Bugün buraya gelmeniz zirve olarak güçlendirici olmak içindir diye düşündürmek istediniz ama bilirim ki ben saklı tuttuklarınızda var ki onları hepimiz dinletmek istediğimde dinletirim ve hepimizin bilişine ağır değil, hafif bir cevher olarak katarım.
Değerliler, dünya yoldur. Dünya görevdir ama dünyanın lütfen iyi anlayın; sessizliği de var, seslenişi de var.
Dünyaya gelenlerin çokları Düzen’i yıkmaya geldiler. Kurmaya değil; bunları biliriz. Karanlığın sırrı olan ışığı yoğunluktan çıkartmaya da geldiler; bunları biliriz.
İsrail bizim yüreğimizi yıkmak istemez; biliriz ama İsrafil olan o yoğun, ışık Kırk Kapı’yı kapatıp yolu kodlattıranlardan tohumları kontrol ederek ışığı yerküreden çıkarmak ister; biliriz.
Demek isterim ki buraya geldiğinizde en çok yol olup gelin ama en aşağı düzeyden de Sanal Boyutlar’ın Yaşamı olup gelin. “Yok, ben yoğunluğumu kontrol ederek sende dillenirim” diye gelecekseniz şunu bilin ki deva olan Levh-i Ses Yaşamlarda sizin yüreğinizde kodlama yapmadı.
Yapmadığı zaman sistemlerinde yüreğinizi kontrol etti. Bütün mesele dünya ve biziz ama siz bu meselede yıllar yılı sığır diye düşündüğünüz insanlığı, kaynağınızdan çıkartmak için buradasınız.

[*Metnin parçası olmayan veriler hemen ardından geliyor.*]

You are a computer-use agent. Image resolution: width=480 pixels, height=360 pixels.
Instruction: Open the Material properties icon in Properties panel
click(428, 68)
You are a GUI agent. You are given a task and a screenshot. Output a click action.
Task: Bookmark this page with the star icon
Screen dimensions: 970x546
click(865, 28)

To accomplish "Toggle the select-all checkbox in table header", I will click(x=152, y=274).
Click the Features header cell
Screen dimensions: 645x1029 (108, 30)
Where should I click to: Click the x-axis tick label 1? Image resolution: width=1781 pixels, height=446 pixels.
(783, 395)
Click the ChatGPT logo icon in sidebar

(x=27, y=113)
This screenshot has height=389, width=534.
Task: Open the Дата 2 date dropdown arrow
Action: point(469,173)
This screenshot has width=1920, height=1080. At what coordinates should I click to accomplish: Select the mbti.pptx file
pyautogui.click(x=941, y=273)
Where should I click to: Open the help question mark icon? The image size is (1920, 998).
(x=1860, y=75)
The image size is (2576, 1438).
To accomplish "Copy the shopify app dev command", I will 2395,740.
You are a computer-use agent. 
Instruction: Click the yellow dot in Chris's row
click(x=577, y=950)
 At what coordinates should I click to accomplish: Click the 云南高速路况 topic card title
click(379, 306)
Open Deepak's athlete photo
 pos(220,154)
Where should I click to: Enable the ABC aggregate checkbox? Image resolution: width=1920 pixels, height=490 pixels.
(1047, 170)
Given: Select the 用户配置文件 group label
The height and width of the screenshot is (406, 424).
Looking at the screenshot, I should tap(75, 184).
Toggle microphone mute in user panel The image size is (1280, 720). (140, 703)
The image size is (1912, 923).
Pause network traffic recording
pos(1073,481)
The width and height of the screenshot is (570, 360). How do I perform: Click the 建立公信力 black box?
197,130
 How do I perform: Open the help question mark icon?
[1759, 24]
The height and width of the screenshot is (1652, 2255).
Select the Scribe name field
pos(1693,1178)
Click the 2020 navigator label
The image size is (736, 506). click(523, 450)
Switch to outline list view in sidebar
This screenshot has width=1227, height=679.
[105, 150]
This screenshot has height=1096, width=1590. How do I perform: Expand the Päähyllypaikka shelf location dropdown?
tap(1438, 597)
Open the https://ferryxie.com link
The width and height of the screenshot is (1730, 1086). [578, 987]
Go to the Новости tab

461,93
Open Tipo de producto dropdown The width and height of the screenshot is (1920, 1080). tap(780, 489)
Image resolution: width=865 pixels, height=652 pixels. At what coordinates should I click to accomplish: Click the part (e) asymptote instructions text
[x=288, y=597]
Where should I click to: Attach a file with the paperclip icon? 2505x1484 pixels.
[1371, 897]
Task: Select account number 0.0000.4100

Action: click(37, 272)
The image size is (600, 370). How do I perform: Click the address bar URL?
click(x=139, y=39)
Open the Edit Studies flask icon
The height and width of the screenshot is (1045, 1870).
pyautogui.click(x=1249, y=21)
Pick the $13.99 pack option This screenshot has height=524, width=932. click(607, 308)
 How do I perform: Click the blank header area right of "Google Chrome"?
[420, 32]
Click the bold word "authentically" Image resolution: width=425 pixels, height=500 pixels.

Biz bir sürüyüz sizce. Siz de bizi gütmeye geldiniz. Dava insan ama siz dağa, taşa insandan değil, sığır sürüsünden söz ettiniz. Buna İsra Sistemleri’nde İkmal Tekniği’nin kaynak ışığının sınırsız yoğunluğunda Kuran Tohumlarında ışığı torbanızda taşımak denir. Yani, o ışık sizindir ve başkası o ışığa sahip olamaz; bunu biliyoruz.
Şimdi size daha önemli bir şey söyleyeyim. Mustafa Kemal Atatürk köktür, göktür, sistemdir. Onunla yaptığınız her neyse biliş halinde yapılmıştır ve yapmayı sürdüreceksiniz.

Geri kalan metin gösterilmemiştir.